Extensibility first depends on whether the software itself provides clear extension entry points. Some software packages provide stable APIs, plugin mechanisms, or scripting interfaces, making it possible to extend functionality without heavily modifying the core code. Some software packages are open source, but their internal structure is complex and not easy to modify in practice. Some commercial software packages have friendly interfaces, but their underlying algorithms and core modules may not allow users to modify them freely. Here, one cannot only look at whether the software is open source. Code structure, documentation quality, test systems, compilation difficulty, and whether the developer community is willing to accept external contributions also matter.
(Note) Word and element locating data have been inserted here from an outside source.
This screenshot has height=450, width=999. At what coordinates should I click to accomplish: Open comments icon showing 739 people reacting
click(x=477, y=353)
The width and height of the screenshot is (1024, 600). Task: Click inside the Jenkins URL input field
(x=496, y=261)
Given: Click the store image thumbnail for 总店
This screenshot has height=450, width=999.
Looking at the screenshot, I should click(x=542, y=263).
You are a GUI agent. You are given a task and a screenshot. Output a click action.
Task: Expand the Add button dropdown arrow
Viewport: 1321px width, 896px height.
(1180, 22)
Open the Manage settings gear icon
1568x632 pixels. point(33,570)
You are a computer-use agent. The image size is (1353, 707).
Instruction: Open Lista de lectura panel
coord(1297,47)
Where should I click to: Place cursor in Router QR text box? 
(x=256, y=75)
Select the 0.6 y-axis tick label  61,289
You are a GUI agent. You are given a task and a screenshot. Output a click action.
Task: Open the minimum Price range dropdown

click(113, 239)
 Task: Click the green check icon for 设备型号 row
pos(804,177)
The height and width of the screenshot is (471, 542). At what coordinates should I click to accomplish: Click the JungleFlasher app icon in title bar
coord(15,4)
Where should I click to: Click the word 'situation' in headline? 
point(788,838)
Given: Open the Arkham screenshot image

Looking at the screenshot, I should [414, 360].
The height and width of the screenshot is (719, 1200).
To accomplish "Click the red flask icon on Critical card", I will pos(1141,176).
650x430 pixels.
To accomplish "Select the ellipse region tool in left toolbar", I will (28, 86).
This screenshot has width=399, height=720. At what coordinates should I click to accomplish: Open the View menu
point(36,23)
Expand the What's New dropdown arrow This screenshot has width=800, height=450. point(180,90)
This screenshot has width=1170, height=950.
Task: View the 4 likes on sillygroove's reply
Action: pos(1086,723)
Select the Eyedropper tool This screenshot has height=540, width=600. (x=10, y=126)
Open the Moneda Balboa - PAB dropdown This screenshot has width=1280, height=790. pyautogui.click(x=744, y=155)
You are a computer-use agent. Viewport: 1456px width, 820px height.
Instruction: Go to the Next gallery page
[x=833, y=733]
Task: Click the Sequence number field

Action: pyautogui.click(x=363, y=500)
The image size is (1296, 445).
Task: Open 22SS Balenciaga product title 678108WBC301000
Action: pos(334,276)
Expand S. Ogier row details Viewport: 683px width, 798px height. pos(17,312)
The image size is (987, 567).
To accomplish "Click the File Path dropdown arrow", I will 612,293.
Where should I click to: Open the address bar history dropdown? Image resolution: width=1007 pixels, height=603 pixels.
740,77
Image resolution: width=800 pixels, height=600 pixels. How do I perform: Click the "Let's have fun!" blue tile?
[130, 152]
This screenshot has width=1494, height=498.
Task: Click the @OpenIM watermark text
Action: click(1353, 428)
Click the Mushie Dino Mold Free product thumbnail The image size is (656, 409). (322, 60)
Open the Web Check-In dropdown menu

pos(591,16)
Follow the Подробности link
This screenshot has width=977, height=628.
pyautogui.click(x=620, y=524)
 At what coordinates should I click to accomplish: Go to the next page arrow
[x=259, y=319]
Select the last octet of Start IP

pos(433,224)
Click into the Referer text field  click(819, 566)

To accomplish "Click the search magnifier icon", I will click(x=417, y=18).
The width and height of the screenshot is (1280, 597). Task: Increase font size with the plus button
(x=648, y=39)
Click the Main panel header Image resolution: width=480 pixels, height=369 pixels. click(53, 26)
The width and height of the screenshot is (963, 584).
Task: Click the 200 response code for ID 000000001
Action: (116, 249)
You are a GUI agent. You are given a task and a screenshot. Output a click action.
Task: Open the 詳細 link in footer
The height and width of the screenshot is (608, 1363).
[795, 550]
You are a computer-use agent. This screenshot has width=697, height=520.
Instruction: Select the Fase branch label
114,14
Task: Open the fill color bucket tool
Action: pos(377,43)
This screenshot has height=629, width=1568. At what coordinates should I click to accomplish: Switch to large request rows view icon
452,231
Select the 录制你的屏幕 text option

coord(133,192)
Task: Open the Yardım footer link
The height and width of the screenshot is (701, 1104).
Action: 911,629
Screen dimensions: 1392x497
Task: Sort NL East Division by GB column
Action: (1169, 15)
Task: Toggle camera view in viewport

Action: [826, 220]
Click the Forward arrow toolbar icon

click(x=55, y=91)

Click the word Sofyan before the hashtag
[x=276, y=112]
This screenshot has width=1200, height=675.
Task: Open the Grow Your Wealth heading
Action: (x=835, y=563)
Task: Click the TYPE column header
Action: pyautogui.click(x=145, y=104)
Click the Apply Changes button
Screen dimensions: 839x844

Development styles differ greatly between software packages. One advantage of OpenMM is that its Python API is very natural, making it suitable for building customized simulation workflows. The modular design of LAMMPS is suitable for adding new interaction forms and materials simulation features. GROMACS and AMBER have mature ecosystems, but deeply modifying their core code usually requires a higher threshold. The advantage of SPONGE in this respect is that, starting from version 2.0, it places more emphasis on modular design and low-level hardware API abstraction: upper-level algorithm modules do not need to be tightly bound to specific hardware backends, making them easier to migrate to domestic CPU and domestic GPU platforms. At the same time, SPONGE also provides a Python interface, and some customized workflows can be handled in a way similar to OpenMM.
If you are only completing an entry-level exercise, extensibility can be placed relatively low in priority. But if you are designing a method, platform, or software package that needs to be maintained in the long term, then it should be considered early, just like licensing, hardware, and community. Otherwise, discovering late in the project that a core function cannot be extended, integrated, or redistributed compliantly can lead to very high rework costs.